As currently written, the second sentence is "From the model, one can deduce the Black–Scholes formula". Hmmm... "deduce"? Really? That phrasing seems muddled, to put it nicely. Quantitative models often *consist of* formulas but rarely "generate" formulas. Isn't it better to say that the B-S model consists of the B-S equation? Hugantik (talk) 07:30, 9 March 2013 (UTC)

Most people would say a mathematical model consists of assumptions and sometimes deductions, some of which are given in equations. According to mathematical model, a mathematical model is a "description of a system using mathematical concepts and language". In any case, the Black-Scholes equation is not a description of the Black-Scholes "universe" per se, but part of it, and in fact a deduction one makes from more basic parts of the model, which are not in fact originally due to Black and Scholes, but people like Samuelson. In fact, people do often speak of models leading to formulae. --C S (talk) 01:33, 13 March 2013 (UTC)

## Why no mention of American Style options?

Since the vast majority of options traded today are American-style, why is there no mention of how the BS model needs to be changed to accommodate them? — Preceding unsigned comment added by Hsfrey (talkcontribs) 04:36, 5 May 2012 (UTC)

Good point, I added in a small section discussing the difference (mainly partial differential inequality instead of equality). Zfeinst (talk) 15:57, 5 May 2012 (UTC)

## Black-Scholes calculators

The section on Black-Scholes calculators written by User:Novolucidus, which refers to his/her webpage, is based on a misconception. S/he seems unaware that the rate put into Matlab's price function is not the same as the one put into his/her function. Matlab's function requires the rate be continuously compounded while his/her does not. In other words, if Matlab's rate is r, and Novolucidus' rate is R, 1+R = e^r. The use of a continuously compounded interest rate is fairly common in this area, and I expect that's why "the majority of such calculators" do not agree with Novolucidus'. --C S (talk) 17:45, 7 August 2012 (UTC)

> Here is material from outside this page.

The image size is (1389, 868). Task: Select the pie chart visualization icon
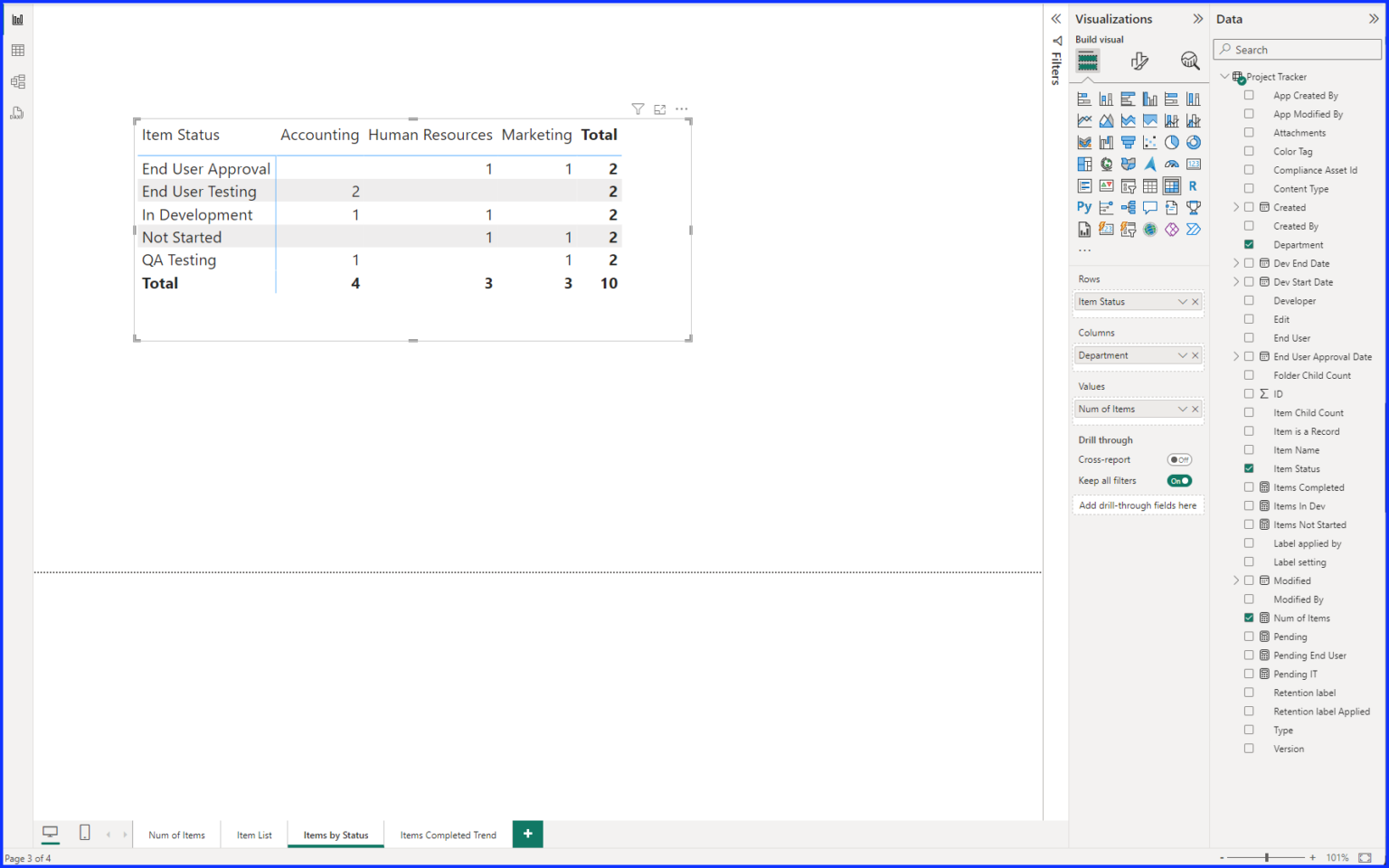(x=1171, y=141)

The material is also a violation of the Wikipedia policy on original research. Since Novolucidus is new to WIkipedia, I doubt s/he is aware of this, which is why I am focusing on showing the flaw in the material. But the policy violation should be pointed out, nonetheless. C S (talk) 17:55, 7 August 2012 (UTC)

## Leibniz rule in derivation of Black-Scholes equation

In The Black–Scholes equation, we read

The value of these holdings is
${\displaystyle \Pi =-V+{\frac {\partial V}{\partial S}}S.}$
Over the time period ${\displaystyle [t,t+\Delta t]}$, the total profit or loss from changes in the values of the holdings is:
${\displaystyle \Delta \Pi =-\Delta V+{\frac {\partial V}{\partial S}}\,\Delta S.}$

What happened to the term ${\displaystyle S\Delta {\frac {\partial V}{\partial S}}}$? If this can be ignored, we should explain why.

S.racaniere (talk) 14:24, 15 November 2012 (UTC)

Why would there be such a term? :) After all, we're holding a certain amount of stock over a discrete time period.
But yes, I have an idea of why you are raising this question. You'd like to skip this whole discretization bit and immediately apply Ito's formula (which will of course introduce a "Leibnizian" term). But that's missing the whole point of the discretization, which was to avoid that. This is actually something that was missed, or not clearly outlined, in the original Black--Scholes paper.
The essential thing is to have a self-financing condition on the portfolio. The usual way of stating this is to assume the portfolio satisfies ${\displaystyle d\Pi =-dV+{\frac {\partial V}{\partial S}}\ dS.}$ This is the continuous version of what pops up in the discrete case. --C S (talk) 09:51, 19 January 2013 (UTC)
To clarify, it takes a bit of work to show that the self-financing condition I stated right above holds. But it does. And that's what justifies the derivation in the end. --C S (talk) 08:29, 25 April 2013 (UTC)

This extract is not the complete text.